** PROVIDED PASSAGE follows **

IamHer Posted June 5, 2011 Posted June 5, 2011 (edited) My mm just told me that the whole time we're been together his wife has been battling cancer. I had no idea about this and it's pretty much ended the relationship. I havent spoken to him since the day he told me and he hasnt contacted me. The day he told me about her cancer he also told me she was in the hospital recovering from having both breast removed. I dont know how to convey my emotions but in short I lost all interest in him after he told me that. I couldnt believe that instead of being with his children, preparing them for seeing her that way, he was on the phone with me trying to smooth things over. He actually said the reason he cant leave her is because of her caner! I'm sure we all agree that he's not worth Anyone's time but i've been feeling really bad for his wife. Shes still young, nice looking and VERY successful in her profession. I really wish I had a way to tell her whats been going on. Shes fighting cancer and honestly shouldnt spend her years with someone like him. I'm not the person to tell her this, however she does know about me. She knows my name and has been suspecting something is going on but it hasnt been confirmed. What would you do in this situation? I already know its not my place to tell her and I certainly dont want him but like i said in this situation things are different. Edited June 5, 2011 by IamHer i was rambling on and on, sorry.
whichwayisup Posted June 5, 2011 Posted June 5, 2011 If she calls you, then tell her the truth and apologize for your part in the affair with her husband, explain to her that the A is over, you ended it as soon as you found out she had cancer. Do NOT call her and tell her! The timing isn't right and now she needs to focus on getting better, doing chemo and radiation. She has enough on her plate to deal with so please, do not call her. I really hope you do stay in NC mode with him. His behaviour is diguisting, having an affair on his cancer stricken wife just shows how little respect he has for her and their family unit.
BB07 Posted June 5, 2011 Posted June 5, 2011 If she calls you, then tell her the truth and apologize for your part in the affair with her husband, explain to her that the A is over, you ended it as soon as you found out she had cancer. Do NOT call her and tell her! The timing isn't right and now she needs to focus on getting better, doing chemo and radiation. She has enough on her plate to deal with so please, do not call her. I really hope you do stay in NC mode with him. His behaviour is diguisting, having an affair on his cancer stricken wife just shows how little respect he has for her and their family unit. I agree with this great advice. OP......hate to be cynical but have you confirmed that she really does have cancer? Some men use the most heinous lies to lower the OW's expectations/when she is demanding too much.
spice4life Posted June 5, 2011 Posted June 5, 2011 I agree with this great advice. OP......hate to be cynical but have you confirmed that she really does have cancer? Some men use the most heinous lies to lower the OW's expectations/when she is demanding too much. I agree with BB07, unless you have indisputable proof I would take this with a grain of salt and continue to move on. And hear say doesn't count. This is another typical MM scenario that fits in with "she's nuts and I have to protect my kids." Truth is, he is a gutless wonder who likes to eat cake.

** End of PROVIDED PASSAGE **

ACTIVITY A ▸ Reproduce the part of the forum thread starting at "spice4life Posted June" and ending at "to eat cake.".
ACTIVITY B ▸
Answer these questions about the forum thread:
(i) According to the first post, what was the wife in the hospital recovering from?
(ii) Which poster does spice4life say they agree with?
(iii) According to whichwayisup, what does the wife now need to focus on?

** EXTRACTED DATA follows **

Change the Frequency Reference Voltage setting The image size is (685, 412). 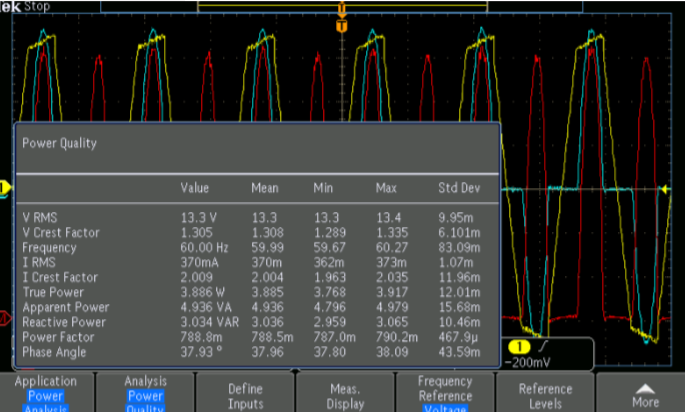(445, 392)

** End of EXTRACTED DATA **
** EXTRACTED DATA follows **

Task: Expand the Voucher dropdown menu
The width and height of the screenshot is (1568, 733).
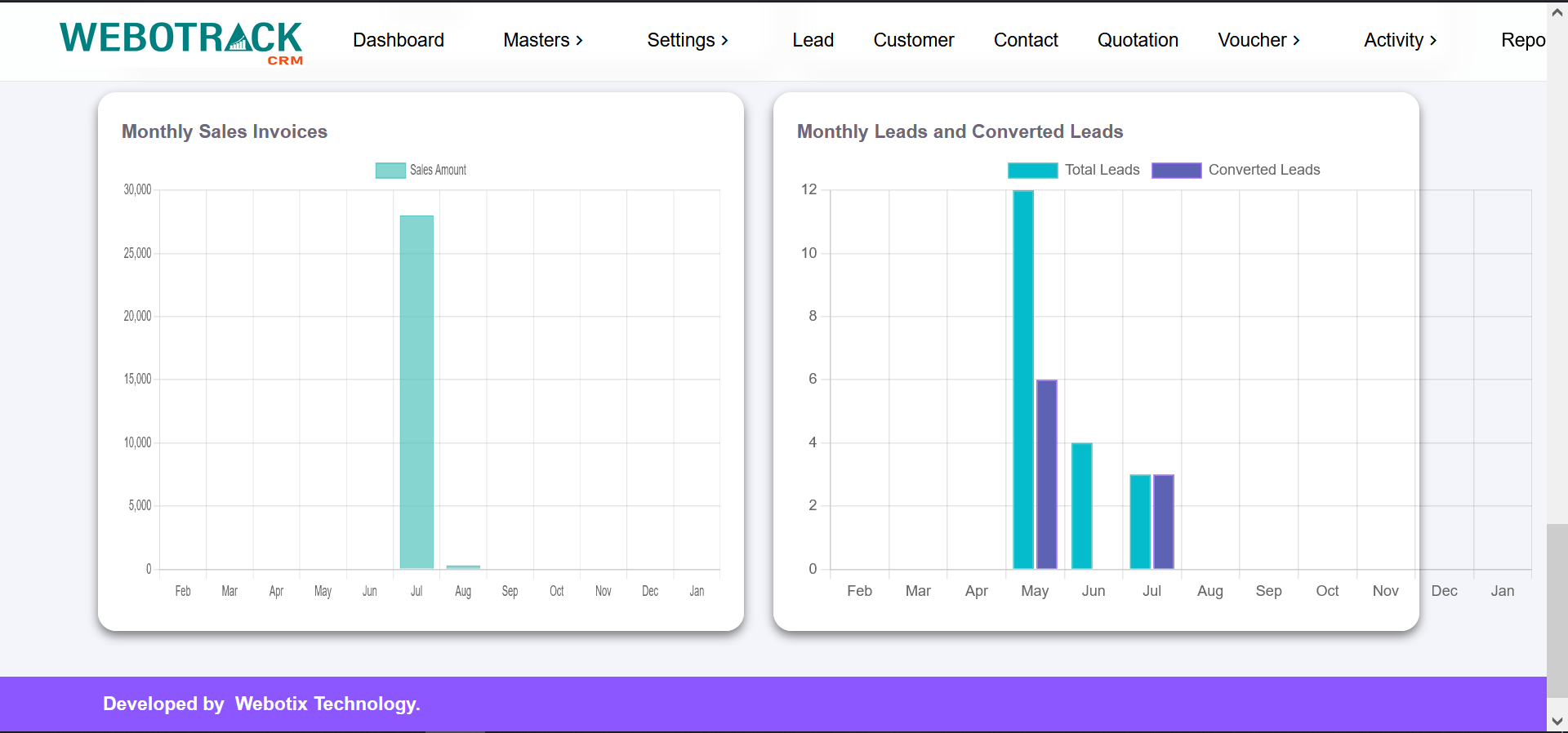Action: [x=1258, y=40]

** End of EXTRACTED DATA **
** EXTRACTED DATA follows **

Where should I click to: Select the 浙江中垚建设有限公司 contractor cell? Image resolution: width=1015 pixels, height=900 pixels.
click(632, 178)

** End of EXTRACTED DATA **

TASK ANSWER A ▸
spice4life Posted June 5, 2011 Posted June 5, 2011 I agree with this great advice. OP......hate to be cynical but have you confirmed that she really does have cancer? Some men use the most heinous lies to lower the OW's expectations/when she is demanding too much. I agree with BB07, unless you have indisputable proof I would take this with a grain of salt and continue to move on. And hear say doesn't count. This is another typical MM scenario that fits in with "she's nuts and I have to protect my kids." Truth is, he is a gutless wonder who likes to eat cake.

TASK ANSWER B ▸
(i) Having both breasts removed.
(ii) BB07.
(iii) Getting better, doing chemo and radiation.